Listed Building – Grade II*
- Designated: 17 July 1968
- Reference no.: 1136659

= Middlesbrough Town Hall =

Building in North Yorkshire, England

Middlesbrough Town Hall is in Albert Road in Middlesbrough, North Yorkshire, England. It is a Grade II* listed building.

==History==
The current building was commissioned to replace the Old Town Hall in the Market Place in the St Hilda's part of the town. After population growth, largely associated with the steel industry, Middlesbrough became a municipal borough in 1853 and civic leaders decided to procure a new town hall on open land in a developing area to the south of the Middlesbrough branch of the Stockton and Darlington Railway.

The foundation stone for the new building was laid in 1883. It was designed by George Gordon Hoskins of Darlington and built at a cost of £130,000. The official opening was performed by the Prince and Princess of Wales (later King Edward VII and Queen Alexandra) on 23 January 1889. The clock in the tower was manufactured by R. Richardson (of Sussex Street, Middlesbrough); it was set going by the Princess of Wales on the day of the official opening. The bells (one to strike the hours and four to chime the quarters) were by Taylor of Loughborough.

Queen Elizabeth II, accompanied by the Duke of Edinburgh, visited the town hall on 4 June 1956. Other visitors included the singer, David Bowie, who performed in the hall on 8 June 1972, and the heavy metal band, Iron Maiden, who performed at the town hall in 1980 and again in 1981.

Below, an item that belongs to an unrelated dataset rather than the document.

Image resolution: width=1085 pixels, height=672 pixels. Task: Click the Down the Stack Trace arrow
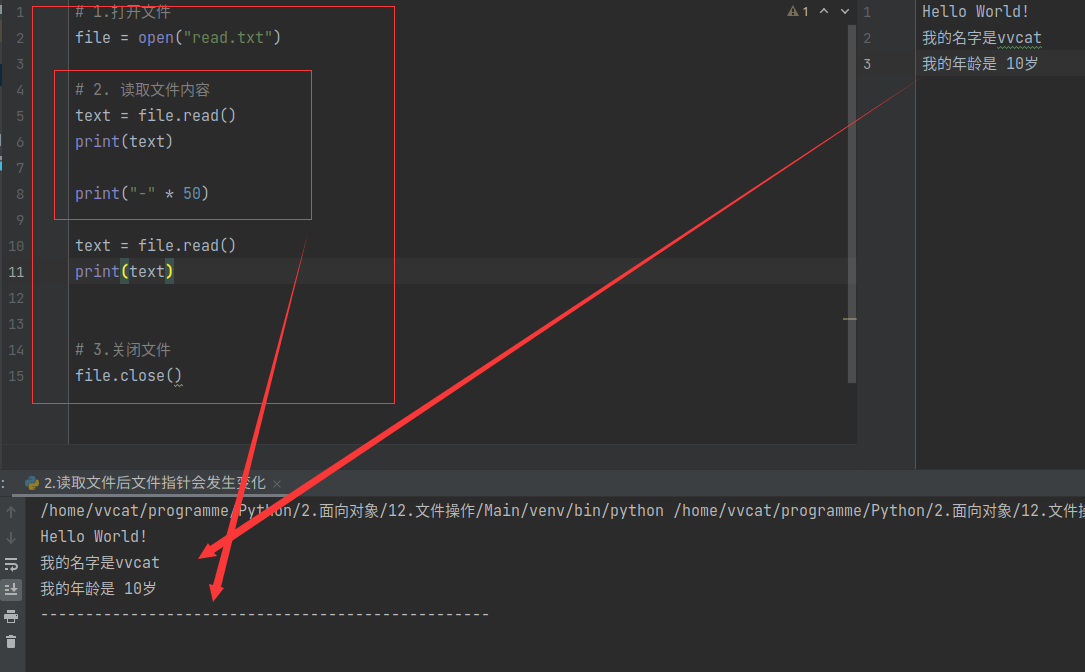pyautogui.click(x=11, y=538)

The town hall also accommodated the local courtroom: the lack of dedicated judicial facilities in the town was temporarily resolved when a new law courts building (now referred to as Middlesbrough Magistrates' Court) was opened in Victoria Square in 1973. From 1 April 1974 to 1 April 1996 the Town Hall also served as the meeting place of Cleveland County Council.

A multimillion-pound plan to transform the town hall into a top class cultural and heritage venue was announced by Middlesbrough Council in 2015. Plans include an upmarket bar, coffee shop or restaurant with a glass atrium, a new multi-functional community room, new seating and toilets, lighting to illuminate the building at night and refurbishing of the theatre and crypt. Plans also include opening up parts of the building currently inaccessible to the public, including the Victorian courtroom, cells and fire station which would be made into heritage attractions in their own right. Work began in April 2016 with an expected 21 month timeframe required to complete the work. The refurbishment was completed in March 2018 ahead of re-opening in May 2018.

==Architecture==

The building is of sandstone ashlar with slate roofs, built around four sides of a courtyard with the main town hall on the north side. As well as offices and conference rooms, it contains a still intact, fully restored courtroom and a sizeable theatre. The basement crypt also serves as a concert hall. It is built in a revived "French Gothic" style, with courtyard elevations in a "Domestic Revival" style. It was one of the last large Gothic style town halls to be built in England, towards the end of the 19th century. The town hall element has one storey centre with two-storey end pavilions. The building features statuary by W. Margeston of Chelsea. To the east are a complex of modern civic buildings linked by a bridge passage.

Middlesbrough Town Hall has a 1,190-seat theatre with a proscenium stage and balcony seating. It presents a well-preserved example of a Victorian concert hall: it features an organ with four manuals which was designed and built by William Hill & Sons in 1898. There is a second concert hall, known as the Crypt, which is beneath the main theatre hall. It contains a large bar, catering outlet and capacity for up to 600.